Vulnerability is a measure of susceptibility to future residential subdivision and development.  The level of vulnerability for each 100 acre grid cell is calculated using MDP’s Development Capacity Model, which is based on the current zoning and land use management tools governing subdivision and development of land parcels.  For each 100 acre grid cell, estimated development capacities of all parcels in the cell and the 8 surrounding grid cells are summed (See diagram on map for further explanation).

Each cell was scored as follows:

  1. High Vulnerability - More than 45 Residential Lots per 900 Acres
  2. Moderate Vulnerability - Between 19 and 45 Residential Lots per 900 Acres
  3. Limited Vulnerability – Fewer than 18 Residential Lots per 900 Acres

Threat

Development threat is estimated by using a measure of recent residential market demand to distribute 2030 new household projections throughout a county’s rural resource lands.  Residential parcels subdivided or improved between 1997 and 2006 were counted in each 100 acre grid cell.  2030 household projections were then distributed to grid cells in proportion to their share of subdivision and improvement activity from 1997 to 2006.  As with the vulnerability analysis, an 8 cell neighborhood grid around each cell was used to represent development pressure in a more generalized way, i.e. in a 900 acre area centered on each cell.

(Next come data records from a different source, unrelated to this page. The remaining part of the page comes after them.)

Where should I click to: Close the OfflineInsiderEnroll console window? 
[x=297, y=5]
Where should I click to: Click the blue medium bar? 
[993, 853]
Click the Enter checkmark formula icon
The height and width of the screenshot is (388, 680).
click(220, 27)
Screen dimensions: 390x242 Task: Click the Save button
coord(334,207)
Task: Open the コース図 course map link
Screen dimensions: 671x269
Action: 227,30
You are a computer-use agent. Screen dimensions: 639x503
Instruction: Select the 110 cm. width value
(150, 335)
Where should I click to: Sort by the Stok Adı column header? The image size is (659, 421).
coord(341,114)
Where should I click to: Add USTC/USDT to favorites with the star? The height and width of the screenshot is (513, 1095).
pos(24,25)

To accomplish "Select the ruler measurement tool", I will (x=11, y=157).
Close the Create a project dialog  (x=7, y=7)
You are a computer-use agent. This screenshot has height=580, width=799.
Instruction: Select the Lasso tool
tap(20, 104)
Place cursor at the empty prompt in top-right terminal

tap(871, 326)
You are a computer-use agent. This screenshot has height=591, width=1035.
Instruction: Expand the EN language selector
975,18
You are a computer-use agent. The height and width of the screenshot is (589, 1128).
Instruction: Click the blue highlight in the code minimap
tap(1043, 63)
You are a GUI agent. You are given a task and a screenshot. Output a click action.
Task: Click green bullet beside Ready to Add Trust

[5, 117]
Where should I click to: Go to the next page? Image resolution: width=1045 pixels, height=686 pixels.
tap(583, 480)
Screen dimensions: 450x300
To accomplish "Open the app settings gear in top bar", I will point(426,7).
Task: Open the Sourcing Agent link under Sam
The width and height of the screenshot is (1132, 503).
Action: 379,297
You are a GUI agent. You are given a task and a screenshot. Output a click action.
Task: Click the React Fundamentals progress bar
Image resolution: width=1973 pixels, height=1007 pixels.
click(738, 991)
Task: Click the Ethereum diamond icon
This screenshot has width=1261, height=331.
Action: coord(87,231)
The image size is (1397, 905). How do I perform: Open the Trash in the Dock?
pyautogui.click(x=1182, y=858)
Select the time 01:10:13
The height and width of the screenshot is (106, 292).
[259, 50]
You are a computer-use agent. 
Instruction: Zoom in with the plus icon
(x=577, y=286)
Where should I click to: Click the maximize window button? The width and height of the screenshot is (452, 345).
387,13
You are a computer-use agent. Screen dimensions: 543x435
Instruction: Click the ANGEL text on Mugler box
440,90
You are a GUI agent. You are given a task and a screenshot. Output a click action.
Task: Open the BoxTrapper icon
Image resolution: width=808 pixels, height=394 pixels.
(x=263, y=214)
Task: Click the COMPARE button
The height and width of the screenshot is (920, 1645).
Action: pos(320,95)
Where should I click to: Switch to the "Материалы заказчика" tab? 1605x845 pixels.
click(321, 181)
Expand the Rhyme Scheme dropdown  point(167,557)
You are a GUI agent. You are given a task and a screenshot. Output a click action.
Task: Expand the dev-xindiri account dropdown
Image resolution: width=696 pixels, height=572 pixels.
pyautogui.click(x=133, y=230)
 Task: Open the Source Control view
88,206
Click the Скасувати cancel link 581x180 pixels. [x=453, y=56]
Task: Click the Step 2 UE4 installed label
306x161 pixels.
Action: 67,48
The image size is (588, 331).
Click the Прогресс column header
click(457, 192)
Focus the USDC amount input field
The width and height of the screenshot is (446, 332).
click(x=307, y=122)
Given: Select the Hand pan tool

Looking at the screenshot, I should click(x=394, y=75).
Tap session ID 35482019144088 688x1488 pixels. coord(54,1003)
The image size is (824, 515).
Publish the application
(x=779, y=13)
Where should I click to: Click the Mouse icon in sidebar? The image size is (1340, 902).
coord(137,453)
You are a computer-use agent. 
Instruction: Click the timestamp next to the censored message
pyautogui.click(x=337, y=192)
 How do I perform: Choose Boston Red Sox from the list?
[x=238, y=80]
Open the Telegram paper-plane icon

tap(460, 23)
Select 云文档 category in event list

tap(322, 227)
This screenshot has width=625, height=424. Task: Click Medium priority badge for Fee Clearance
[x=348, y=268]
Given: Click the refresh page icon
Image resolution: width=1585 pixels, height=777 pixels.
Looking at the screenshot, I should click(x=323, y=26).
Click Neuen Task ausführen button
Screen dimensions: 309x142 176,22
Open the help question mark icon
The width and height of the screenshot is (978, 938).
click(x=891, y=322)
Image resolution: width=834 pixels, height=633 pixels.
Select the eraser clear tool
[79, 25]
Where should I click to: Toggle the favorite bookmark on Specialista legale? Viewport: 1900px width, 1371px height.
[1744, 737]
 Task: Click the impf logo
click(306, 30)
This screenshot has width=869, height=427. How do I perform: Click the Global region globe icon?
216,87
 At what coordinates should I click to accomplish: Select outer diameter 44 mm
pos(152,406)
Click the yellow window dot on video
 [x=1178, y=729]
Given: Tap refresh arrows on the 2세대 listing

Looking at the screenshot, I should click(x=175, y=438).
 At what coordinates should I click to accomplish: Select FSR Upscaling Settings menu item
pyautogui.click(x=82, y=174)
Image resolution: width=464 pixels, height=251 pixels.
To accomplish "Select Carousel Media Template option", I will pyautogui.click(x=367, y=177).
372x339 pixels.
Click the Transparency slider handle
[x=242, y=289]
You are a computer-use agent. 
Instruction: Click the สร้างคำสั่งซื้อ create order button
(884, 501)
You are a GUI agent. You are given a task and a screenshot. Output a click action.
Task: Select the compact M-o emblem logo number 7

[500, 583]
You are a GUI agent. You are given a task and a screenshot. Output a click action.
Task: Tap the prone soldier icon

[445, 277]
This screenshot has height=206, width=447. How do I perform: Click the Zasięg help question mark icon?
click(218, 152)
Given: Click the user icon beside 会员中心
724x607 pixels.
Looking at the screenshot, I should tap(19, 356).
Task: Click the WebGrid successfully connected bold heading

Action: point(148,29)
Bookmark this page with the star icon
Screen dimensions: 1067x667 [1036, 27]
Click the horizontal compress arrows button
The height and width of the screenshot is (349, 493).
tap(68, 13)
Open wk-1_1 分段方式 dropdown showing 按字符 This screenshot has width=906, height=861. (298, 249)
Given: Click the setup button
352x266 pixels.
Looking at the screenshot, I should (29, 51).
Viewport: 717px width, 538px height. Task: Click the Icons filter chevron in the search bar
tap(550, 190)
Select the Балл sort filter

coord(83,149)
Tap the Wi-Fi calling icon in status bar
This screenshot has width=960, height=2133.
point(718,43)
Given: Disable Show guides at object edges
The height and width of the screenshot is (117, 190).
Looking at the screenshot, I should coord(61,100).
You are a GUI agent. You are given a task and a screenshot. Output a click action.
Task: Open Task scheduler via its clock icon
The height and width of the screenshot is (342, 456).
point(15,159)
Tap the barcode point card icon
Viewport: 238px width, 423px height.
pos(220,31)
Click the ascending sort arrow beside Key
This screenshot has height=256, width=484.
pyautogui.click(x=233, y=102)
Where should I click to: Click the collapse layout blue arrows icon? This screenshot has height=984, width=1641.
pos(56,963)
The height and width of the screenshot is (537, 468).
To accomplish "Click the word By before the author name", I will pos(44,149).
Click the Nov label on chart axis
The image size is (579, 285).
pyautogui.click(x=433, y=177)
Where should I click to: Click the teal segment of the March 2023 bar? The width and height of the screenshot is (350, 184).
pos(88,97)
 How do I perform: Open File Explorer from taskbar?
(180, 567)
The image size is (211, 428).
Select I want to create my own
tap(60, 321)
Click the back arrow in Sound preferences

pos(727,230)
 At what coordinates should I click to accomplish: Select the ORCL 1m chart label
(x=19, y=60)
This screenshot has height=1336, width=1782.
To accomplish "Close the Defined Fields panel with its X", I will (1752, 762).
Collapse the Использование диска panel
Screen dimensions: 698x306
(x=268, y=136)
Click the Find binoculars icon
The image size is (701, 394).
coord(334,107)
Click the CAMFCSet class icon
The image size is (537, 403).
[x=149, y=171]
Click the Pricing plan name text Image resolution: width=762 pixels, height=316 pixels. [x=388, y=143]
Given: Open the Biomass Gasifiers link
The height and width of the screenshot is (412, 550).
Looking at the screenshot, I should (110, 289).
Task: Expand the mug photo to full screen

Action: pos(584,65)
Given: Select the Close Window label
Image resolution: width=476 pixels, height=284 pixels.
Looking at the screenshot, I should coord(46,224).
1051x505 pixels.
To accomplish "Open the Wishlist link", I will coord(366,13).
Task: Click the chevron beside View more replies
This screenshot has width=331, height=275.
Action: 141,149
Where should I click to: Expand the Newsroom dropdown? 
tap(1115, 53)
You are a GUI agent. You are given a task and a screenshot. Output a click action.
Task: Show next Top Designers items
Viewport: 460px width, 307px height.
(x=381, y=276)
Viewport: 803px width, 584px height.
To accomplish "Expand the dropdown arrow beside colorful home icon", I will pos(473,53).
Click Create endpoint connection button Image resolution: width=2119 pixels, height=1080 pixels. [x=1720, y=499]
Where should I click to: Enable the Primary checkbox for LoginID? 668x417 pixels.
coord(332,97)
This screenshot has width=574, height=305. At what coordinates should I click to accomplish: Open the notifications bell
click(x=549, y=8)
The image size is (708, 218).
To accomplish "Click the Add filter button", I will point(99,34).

Cells were scored in the following manner:

  1. High Threat - Pressure for more than 45 Residential Lots per 900 Acres
  2. Moderate Threat - Pressure for 18-45 Residential Lots per 900 Acres
  3. Low Threat – Pressure for fewer than 18 Residential Lots per 900 Acres

Land Use Stability

Land Use Stability Scores

Land Use Stability scores result from unique combinations of the first three analyses (Status, Vulnerability and Threat). The accompanying chart shows how these areas were combined. The relationship between each of the analyses is vital to this scoring method, and they must be reviewed in conjunction with one another. Areas of high assessment appear to have a fairly stabilized land base and can support conservation goals, in light of status, vulnerability and threat. Areas of low assessment appear to have limited prospects to support conservation goals in light of these measures. Moderately assessed lands are somewhere in between, and may be somewhat stabilized or simply not yet subject to much pressure. Prospects for areas of special assessment must depend on what is happening to land around them.